ほろ苦くも甘酸っぱい、いまとなっては一抹の郷愁さえ感じてしまう私なのである。

1977年のその日、私はパリの北駅に到着した。雑踏を脱け出し、向かった先は銀行で、当時はユーロなど存在せず、フランスではフランしか通用しない。両替をしないことには屋台のクレープさえ食べることはできない。いやむしろ、若い私はあの新聞紙に包んで出されるクレープにありつきたい一心で来訪したようなものだった。

さて、街を歩いて、すぐさま異変に気づかされた。人通り少なく、活気なく、まるでゴーストタウンのような殺伐とした雰囲気で、それもそのはず商店はことごとく閉まっている。あろうことか、銀行までも!

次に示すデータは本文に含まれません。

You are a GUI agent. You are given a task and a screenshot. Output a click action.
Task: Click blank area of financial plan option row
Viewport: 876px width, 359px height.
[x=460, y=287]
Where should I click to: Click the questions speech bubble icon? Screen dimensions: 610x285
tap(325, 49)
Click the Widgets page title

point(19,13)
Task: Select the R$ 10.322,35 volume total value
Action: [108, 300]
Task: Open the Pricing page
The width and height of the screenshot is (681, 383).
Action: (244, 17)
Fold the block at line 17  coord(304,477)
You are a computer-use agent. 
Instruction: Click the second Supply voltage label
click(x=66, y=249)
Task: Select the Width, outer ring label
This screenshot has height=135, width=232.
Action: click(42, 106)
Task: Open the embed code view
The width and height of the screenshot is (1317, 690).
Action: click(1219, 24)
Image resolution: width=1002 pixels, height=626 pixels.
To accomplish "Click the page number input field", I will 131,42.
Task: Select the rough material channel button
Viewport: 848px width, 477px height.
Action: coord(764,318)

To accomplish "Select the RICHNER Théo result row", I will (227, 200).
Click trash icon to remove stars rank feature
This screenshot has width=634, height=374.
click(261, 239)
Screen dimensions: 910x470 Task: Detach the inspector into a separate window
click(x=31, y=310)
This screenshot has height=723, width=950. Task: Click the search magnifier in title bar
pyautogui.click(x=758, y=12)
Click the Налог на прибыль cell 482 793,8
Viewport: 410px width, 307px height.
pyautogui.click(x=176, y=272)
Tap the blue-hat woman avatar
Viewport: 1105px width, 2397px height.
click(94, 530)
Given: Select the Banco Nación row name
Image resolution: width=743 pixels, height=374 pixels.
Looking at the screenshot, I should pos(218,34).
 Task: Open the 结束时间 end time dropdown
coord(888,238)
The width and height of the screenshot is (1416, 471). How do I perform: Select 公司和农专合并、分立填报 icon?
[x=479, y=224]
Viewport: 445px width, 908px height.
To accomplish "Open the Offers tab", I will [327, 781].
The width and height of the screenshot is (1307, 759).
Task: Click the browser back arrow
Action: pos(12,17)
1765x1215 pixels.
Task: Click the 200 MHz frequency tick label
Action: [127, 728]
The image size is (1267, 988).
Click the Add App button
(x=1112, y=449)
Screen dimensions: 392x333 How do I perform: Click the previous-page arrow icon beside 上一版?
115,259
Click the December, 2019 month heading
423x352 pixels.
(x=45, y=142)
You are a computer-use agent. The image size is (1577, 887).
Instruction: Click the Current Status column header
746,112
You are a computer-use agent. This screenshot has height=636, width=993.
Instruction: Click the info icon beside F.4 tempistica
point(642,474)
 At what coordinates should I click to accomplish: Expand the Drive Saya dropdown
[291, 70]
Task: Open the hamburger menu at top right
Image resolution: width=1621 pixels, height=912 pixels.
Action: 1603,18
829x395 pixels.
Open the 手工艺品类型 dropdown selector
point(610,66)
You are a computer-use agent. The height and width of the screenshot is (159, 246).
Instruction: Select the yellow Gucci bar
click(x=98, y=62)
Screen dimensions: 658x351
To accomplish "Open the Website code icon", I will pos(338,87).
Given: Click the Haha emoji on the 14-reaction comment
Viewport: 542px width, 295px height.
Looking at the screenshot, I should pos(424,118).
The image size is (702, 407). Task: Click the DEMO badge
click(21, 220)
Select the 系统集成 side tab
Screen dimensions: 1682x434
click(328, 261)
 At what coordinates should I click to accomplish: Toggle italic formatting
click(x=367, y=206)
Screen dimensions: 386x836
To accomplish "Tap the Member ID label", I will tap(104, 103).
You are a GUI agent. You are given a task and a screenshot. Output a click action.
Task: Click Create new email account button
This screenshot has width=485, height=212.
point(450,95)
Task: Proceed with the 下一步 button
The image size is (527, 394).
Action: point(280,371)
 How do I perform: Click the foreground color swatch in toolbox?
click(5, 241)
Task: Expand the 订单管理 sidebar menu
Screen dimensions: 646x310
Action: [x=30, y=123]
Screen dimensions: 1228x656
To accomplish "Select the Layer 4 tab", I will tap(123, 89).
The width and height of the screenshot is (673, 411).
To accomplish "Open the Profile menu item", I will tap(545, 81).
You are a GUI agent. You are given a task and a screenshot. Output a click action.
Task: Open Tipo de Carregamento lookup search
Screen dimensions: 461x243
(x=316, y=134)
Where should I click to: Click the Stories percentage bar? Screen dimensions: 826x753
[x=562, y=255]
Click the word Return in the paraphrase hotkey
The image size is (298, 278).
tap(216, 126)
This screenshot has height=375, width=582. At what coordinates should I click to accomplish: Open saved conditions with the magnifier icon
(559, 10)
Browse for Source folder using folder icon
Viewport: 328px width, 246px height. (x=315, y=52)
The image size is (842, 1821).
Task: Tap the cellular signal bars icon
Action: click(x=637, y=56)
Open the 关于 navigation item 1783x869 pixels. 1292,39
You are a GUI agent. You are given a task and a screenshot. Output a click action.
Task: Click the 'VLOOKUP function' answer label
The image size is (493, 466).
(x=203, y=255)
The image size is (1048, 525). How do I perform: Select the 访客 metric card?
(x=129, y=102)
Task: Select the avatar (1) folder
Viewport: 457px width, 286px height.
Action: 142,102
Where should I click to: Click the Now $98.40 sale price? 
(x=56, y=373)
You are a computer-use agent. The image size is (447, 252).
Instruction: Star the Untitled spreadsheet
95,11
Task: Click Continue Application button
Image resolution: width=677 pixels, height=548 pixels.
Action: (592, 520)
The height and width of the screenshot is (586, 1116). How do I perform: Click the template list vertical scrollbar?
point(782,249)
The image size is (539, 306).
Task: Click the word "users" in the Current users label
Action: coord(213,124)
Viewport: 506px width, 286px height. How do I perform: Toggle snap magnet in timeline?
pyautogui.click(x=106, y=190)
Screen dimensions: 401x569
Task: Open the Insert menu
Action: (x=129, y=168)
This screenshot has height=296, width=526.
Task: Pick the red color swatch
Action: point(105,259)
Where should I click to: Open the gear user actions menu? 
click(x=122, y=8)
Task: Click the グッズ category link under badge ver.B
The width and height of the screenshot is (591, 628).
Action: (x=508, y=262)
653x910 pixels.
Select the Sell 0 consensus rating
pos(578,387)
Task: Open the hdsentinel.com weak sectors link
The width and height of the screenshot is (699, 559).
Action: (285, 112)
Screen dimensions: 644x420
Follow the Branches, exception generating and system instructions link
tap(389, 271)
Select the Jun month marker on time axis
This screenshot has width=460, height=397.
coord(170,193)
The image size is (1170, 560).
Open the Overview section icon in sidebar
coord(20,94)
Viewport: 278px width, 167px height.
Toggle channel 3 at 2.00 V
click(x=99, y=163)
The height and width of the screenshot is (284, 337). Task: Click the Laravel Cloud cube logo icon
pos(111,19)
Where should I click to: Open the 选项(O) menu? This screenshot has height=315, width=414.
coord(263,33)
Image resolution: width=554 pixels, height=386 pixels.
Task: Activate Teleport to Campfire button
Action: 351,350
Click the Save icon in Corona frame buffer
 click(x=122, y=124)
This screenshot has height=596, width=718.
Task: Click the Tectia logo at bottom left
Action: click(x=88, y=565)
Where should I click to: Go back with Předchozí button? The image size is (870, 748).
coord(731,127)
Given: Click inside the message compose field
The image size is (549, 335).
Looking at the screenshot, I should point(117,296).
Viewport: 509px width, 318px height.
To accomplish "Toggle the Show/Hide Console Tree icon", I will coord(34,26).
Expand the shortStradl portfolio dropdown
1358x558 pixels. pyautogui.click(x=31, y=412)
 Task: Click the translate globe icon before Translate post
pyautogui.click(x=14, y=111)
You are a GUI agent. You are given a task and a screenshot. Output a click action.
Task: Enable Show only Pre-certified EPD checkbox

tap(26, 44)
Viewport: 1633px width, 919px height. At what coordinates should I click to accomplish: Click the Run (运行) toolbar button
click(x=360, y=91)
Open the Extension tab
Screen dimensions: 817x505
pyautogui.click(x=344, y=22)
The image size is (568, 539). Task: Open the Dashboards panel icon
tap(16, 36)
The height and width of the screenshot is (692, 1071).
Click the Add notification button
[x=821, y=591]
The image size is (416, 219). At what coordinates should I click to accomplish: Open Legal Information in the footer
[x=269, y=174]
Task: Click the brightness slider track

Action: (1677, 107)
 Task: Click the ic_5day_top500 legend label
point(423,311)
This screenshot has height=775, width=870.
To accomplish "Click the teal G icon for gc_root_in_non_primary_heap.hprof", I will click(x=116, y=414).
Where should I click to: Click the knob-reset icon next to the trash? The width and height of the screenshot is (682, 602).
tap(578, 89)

あわてて駅に引き返し、インフォメーションで尋ねると、

「バスティーユ襲撃の、革命記念日ですから。銀行も明日にならないと開きません」

こちらもバックパッカーとあってミネラルウォーターと黒パン、チーズくらいの蓄えはあった。移動はユーレイルパスで有効期間中1等乗り放題、国外逃亡も可能だったが、なにくそ野営だと地図を開き、郊外にある小さな公園をねぐらと決めた。サンラザール駅から各停電車に乗り、Sursnes(シュレンヌ)駅下車、セーヌ河畔にあるシャトー公園のど真ん中に真っ赤なツェルトを大いばりで張って、シュラフにくるまっていたら、ブンブン、とエンジン音がうるさい。ここにも革命記念とは無縁の連中がいるではないかとほくそ笑んだものだ。

そんなグループと仲良くなるのに、時間はかからなかった。マネキンのように端正なマドモアゼルが鶴首のボトルをラッパ飲みしているのをもの欲しげに凝視していたら、

「カルヴァ? シル ヴ プレ!」

回してくれた。初めて口にするカルヴァドスのなんと甘美でとろける陶酔であったか。